◆ TASK OBJECTIVE:
Wherever "Запчасти" turns up in the entries, copy out the line that holds it.

◆ MATERIAL PROVIDED:

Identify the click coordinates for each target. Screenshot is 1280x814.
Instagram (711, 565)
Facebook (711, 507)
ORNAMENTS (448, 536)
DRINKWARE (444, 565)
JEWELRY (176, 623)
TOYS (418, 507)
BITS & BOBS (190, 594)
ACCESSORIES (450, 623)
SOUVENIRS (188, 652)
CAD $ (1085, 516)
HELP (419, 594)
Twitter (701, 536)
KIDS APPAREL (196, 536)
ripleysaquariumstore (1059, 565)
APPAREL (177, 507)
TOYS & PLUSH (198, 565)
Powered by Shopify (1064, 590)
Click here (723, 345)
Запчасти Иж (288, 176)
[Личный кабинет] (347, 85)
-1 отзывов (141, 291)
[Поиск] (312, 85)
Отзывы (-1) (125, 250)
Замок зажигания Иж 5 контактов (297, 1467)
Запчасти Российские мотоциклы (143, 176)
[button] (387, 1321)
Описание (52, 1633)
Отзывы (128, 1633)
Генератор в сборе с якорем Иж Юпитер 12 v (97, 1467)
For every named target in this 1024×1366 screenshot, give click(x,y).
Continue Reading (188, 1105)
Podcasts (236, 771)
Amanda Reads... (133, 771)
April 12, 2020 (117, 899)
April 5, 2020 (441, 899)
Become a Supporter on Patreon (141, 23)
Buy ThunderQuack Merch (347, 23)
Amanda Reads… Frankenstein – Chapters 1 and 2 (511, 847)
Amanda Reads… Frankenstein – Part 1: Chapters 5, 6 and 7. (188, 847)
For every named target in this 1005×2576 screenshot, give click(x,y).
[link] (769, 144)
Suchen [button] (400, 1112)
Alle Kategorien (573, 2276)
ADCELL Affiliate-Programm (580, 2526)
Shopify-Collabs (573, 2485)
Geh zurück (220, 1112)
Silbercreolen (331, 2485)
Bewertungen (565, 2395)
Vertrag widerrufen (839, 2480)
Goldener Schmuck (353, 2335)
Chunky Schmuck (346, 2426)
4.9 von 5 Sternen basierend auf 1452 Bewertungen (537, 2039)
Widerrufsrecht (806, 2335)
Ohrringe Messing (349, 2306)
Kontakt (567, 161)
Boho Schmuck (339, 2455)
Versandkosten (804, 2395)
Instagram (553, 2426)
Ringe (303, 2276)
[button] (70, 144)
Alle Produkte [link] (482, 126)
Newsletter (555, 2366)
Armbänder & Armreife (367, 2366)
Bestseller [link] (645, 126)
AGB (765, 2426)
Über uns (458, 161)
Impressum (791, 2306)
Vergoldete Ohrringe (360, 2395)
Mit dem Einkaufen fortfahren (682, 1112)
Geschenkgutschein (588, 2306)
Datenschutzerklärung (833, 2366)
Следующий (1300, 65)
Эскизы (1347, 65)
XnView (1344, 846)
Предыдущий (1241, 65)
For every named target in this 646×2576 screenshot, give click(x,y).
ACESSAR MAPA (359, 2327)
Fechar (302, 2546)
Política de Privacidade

◆ YOUR SOLUTION:
Запчасти Иж (288, 176)
Запчасти Российские мотоциклы (143, 176)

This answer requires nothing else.